Angela Lettiere
- Full name: Angela Lettiere Simon
- Country (sports): United States
- Born: April 4, 1972 (age 54) Fort Lauderdale, Florida, U.S.
- College: Georgia (1991–94)
- Prize money: $76,016

Singles
- Highest ranking: No. 220 (February 20, 1995)

Grand Slam singles results
- Australian Open: 1R (1994)

Doubles
- Highest ranking: No. 40 (December 23, 1996)

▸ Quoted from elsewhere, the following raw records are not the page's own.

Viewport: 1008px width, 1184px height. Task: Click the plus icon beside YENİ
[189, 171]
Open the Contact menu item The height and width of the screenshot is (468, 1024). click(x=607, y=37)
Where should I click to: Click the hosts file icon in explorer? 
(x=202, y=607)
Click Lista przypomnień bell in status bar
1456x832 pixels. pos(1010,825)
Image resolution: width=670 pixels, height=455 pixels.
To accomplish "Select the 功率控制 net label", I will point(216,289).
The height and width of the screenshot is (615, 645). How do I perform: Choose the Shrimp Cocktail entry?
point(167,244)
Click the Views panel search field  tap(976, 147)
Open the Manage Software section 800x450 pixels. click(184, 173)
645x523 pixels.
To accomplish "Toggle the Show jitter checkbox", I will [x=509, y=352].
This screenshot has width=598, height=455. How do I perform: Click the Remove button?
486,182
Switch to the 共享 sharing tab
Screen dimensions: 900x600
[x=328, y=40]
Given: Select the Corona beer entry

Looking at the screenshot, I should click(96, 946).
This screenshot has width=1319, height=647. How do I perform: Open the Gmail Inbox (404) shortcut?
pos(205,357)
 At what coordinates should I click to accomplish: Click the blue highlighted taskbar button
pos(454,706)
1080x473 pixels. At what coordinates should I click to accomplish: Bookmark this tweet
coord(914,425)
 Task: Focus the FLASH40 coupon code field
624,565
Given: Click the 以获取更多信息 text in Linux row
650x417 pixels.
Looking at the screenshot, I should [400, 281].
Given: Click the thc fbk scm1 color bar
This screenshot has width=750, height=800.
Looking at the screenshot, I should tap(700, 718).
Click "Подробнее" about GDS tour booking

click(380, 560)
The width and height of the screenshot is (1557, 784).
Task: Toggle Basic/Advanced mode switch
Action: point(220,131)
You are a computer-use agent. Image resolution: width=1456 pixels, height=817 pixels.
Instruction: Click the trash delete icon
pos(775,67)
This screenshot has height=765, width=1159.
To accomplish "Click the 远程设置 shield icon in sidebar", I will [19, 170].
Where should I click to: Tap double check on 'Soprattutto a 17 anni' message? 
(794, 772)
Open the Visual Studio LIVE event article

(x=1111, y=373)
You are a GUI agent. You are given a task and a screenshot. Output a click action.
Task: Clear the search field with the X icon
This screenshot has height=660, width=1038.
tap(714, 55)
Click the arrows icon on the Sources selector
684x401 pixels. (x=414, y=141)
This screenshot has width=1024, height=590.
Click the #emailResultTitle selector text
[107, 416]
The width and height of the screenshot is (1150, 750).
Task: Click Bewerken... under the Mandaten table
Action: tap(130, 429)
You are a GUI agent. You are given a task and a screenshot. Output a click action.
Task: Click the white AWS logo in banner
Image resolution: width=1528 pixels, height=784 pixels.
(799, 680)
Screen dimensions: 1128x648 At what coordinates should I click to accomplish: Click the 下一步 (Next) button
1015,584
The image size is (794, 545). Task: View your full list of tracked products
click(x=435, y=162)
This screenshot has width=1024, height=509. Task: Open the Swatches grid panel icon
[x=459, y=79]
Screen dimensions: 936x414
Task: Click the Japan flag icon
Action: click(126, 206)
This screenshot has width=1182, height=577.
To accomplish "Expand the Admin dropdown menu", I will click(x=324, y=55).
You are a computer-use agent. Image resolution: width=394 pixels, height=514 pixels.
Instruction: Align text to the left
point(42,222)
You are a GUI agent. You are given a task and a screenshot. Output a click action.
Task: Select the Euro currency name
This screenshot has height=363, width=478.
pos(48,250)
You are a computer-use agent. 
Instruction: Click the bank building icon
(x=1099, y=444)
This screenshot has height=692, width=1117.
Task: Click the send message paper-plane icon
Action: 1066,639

Grand Slam doubles results
- Australian Open: 1R (1997)
- French Open: 1R (1996)
- Wimbledon: 1R (1996)
- US Open: 3R (1996)

Medal record
Summer Universiade
| Bronze medal – third place | 1991 Sheffield | Women's doubles |

= Angela Lettiere =

American tennis player

Angela Lettiere Simon (born April 4, 1972) is a former professional tennis player from the United States.

==Biography==
Lettiere was raised in Vero Beach, Florida, before moving to Sunrise, Florida in 1990 to train at the local tennis academy. She finished her schooling at St. Thomas Aquinas High School.

== College ==
She went on to attend the University of Georgia. In 1994 she was a member of Georgia's NCAA championship winning team and claimed the NCAA singles championship, beating UCLA's Keri Phebus in the final. While at Georgia, she won the Honda Sports Award as the nation's best female tennis player in 1994.

== Professional ==
On her WTA Tour main draw debut in 1994, Lettiere upset world number 32 Katerina Maleeva at Stratton Mountain. She received a wildcard to compete in the 1994 US Open, where she fell in the first round to Argentine qualifier María José Gaidano.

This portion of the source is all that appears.